Friday, August 10, 2012

Social Pariah

“All mankind is of one author, and is of one volume; when one man dies, one chapter is not torn out of the book, but translated into a better language; and every chapter must be so translated…As therefore the bell that rings to a sermon, calls not upon the preacher only, but upon the congregation to come: so this bell calls us all: but how much more me, who am brought so near the door by this sickness…No man is an island, entire of itself…any man’s death diminishes me, because I am involved in mankind; and therefore never send to know for whom the bell tolls; it tolls for thee.”1 “Human beings do not thrive when isolated from others;” therefore, we must look outward to work on ourselves. What we do creates the butterfly effect and plays a role in other patterns.
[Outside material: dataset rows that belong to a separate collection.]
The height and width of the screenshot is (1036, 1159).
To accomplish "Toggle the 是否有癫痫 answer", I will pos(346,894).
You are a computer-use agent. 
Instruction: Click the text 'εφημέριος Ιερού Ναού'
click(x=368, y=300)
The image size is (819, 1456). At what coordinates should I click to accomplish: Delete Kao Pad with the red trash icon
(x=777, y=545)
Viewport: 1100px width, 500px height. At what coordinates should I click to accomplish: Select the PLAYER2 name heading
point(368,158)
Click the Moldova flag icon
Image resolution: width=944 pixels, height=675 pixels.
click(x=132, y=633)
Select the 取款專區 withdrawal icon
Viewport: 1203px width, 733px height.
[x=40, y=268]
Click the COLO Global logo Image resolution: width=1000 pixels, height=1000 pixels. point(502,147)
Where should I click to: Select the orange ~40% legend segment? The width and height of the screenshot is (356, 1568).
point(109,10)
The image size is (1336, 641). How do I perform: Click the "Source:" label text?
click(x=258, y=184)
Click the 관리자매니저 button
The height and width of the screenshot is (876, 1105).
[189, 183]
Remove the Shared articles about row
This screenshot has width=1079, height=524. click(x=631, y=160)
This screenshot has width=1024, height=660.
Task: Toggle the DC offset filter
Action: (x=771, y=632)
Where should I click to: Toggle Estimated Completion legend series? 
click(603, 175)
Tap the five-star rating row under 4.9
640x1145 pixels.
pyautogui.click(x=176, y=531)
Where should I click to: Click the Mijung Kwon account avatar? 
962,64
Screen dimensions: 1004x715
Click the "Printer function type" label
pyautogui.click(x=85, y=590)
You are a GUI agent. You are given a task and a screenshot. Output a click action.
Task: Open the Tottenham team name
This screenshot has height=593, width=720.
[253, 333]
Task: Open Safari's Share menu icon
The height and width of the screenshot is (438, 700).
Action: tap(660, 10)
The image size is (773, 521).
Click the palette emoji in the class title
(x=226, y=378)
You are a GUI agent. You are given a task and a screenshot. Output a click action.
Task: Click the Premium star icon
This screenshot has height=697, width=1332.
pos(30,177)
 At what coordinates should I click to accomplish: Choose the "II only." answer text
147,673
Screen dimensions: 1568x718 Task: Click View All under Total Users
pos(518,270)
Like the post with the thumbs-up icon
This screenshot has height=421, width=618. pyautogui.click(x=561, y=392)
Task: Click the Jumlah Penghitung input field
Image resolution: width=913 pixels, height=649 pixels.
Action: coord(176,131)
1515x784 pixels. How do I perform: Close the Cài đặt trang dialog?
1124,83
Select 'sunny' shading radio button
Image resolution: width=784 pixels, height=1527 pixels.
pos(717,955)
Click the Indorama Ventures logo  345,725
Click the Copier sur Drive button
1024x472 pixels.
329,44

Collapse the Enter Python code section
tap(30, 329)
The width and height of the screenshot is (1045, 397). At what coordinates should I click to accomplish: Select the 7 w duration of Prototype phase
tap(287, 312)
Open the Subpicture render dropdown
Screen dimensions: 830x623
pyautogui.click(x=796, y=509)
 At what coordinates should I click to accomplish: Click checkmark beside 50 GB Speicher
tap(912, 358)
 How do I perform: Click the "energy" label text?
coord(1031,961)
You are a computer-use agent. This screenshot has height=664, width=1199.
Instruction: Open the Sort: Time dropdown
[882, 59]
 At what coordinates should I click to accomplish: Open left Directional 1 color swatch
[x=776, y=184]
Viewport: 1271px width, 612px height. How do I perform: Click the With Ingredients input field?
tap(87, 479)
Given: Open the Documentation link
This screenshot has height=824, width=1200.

What does that mean for me? I like my island very much and I like to travel to my island a lot. Sometimes the natives kick me out – they think I’m crazy – but for the most part I enjoy my solitude on my lovely island with unicorns and rainbows. I understand the need for us to look outward in order for us to grow. A lifetime isn’t enough time to learn all of one’s mistakes…we must learn from each other. On a more personal note, I feel that our soul isn’t pretty unless we seek to better society through helping others achieve their goals. With that said…what is the big hubbub about being with others?

I am a social pariah. I am a single woman at twenty-nine years old. I have never been married and, well, never been in a serious relationship. The closest to a long term relationship I had was with a guy for three months and it closely resembled “Shaimee’s” relationship from “The Big Bang Theory.” “One must kiss many frogs before she finds her prince,” I have been told MANY, countless times. My theory is…why the heck am I going to go around kissing frogs and getting warts when I can just spot the frog with the crown and kiss him?

I know what I want in life. I know what kind of man I want in life. Until I find him, I’m going to be single and happy. I have gone to restaurants alone, movies alone and played the third wheel many times. However, I try to enjoy myself and, besides playing the third wheel, I have enjoyed my “me time” immensely.

Of course, no man is an island and, when one tends to prefer single-dom, society has a tendency to berate those who have their islands…for reasons unknown to me. Single women have the labels of being ugly or high-maintenance. There is also a new label coming out that single women are shallow. Since when is it bad to not settle? We push our children to do their best and aim for the starts. Why can’t we do the same in relationships? How come people feel the need to pair others up, when they have nothing in common? Why must we kiss every frog instead of waiting for that one with the crown?



1) Donne, John. (2012). Devotions upon emergent occasions and seuerall steps in my sickness –Meditation XVII, 1624. Retrieved from The Phrase Finder.